Is_ Comanche_ too powerful to handle?

Some critics have said Comanche is too extreme and too powerful to handle, but Jim Clark just laughs at this and suggests we “ask Kenny”.

“Yeah, it’s still an unknown but I’m not overly concerned,” he adds. “The hull is well baked and it’s been ultrasounded and X-rayed. There is a fuse in some of the loads so that nothing super bad can happen. But you can’t have a fuse in the rigging… Some of those termination points on the rig are kind of scary,” Jim Clark says.

That rig, which rises 47 metres above the waterline, is more than 50 per cent of the length aft from the bow, a surprising configuration but based on model testing for best all-around performance with the foil and appendages.

Innovation through design

Also innovative on _Comanche _are the daggerboards outboard of the mast and slightly forward of it. By canting the keel and putting the lee side daggerboard fully down, the boat generates enough lift to keep the angle of leeway to a minimum or crab up to a mark.

Comanche ‘s wide cockpit, full of grinder pedestals, hydraulic sail controls and sophisticated LED panels, gives the impression of a workhouse with modern instruments of torture. In a way, that is what they are. Grinders will work these six pedestals to turn the Harken winches. The only push-button winch on board is used to raise the mainsail. Once that sail is up the halyard is locked off and the winch isn’t used.

The winch pedestals are set slightly inboard and Read explains that when sailing on other 30 metre yachts he found that waves coming inboard at 30 knots or so would sweep the helmsman or winch grinders off their feet. “I have fetched up in the corner of the cockpit with pieces of steering wheel in my hands,” he says. Thus, by having 10 feet more beam than other 30 metre boats, there is space to put people and gear in a safer location with the added benefit of space for sails to be temporarily stored outboard of the pedestals on the high side.

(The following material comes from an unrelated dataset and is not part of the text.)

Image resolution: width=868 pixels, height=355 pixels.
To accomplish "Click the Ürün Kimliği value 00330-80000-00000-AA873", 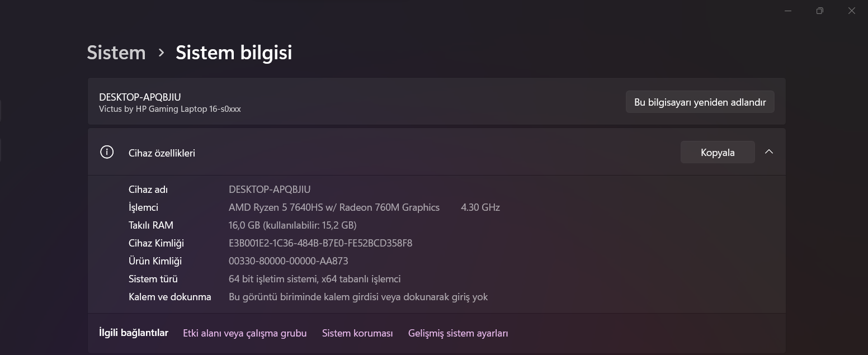I will pos(288,261).

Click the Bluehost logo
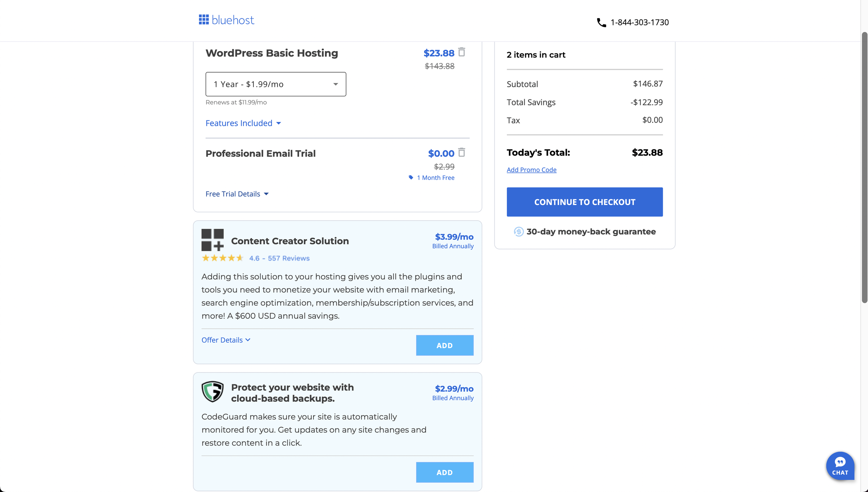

Another interesting option is set right into the deck. Small black plugs cover screw holes that allow a dodger to cover both hatches. “On long distance races, we wanted the option to erect a dodger to keep the crew safe when on deck,” Read says. A slot in the cockpit sole just aft of the dodger allows the steering wheel to be moved forward, allowing the helmsman to stand behind the dodger for more protection.

Step below and you can see how much weight has been saved on Comanche . The single-skin carbon fibre hull and foam cored framing is fully exposed. It is mostly black with white non-skid patches. The forward end of the vessel is totally open, to store sails. Directly under the cockpit on either side are the crew berths, which keep the crew centre of gravity aft, close to the position they would be in when on deck; thus the trim of the yacht is not affected by off-watch crew moving around.

Directly under the cockpit sole is the navigator’s area with barely space to sit up. “The only requirement that navigator Stan Honey had was that we made the navigator’s seat 1.8 metres long so that he didn’t have to fight the crew for a berth,” Read says.

Talking to Read one gets a sense he is completely at ease with a project of this magnitude and the commitment it will take to sail Comanche to her potential. He has sailed around the world with several of his present crew and all had input into the new yacht’s design. That counts for a lot of experience, in addition to the French design team of Guillaume Verdier and VPLP (Marc Van Peteghem and Vincent Lauriot-Prévost). “Without the designers we would probably have built a far more conservative boat,” Read says, “but with their help we have taken a leap forward.”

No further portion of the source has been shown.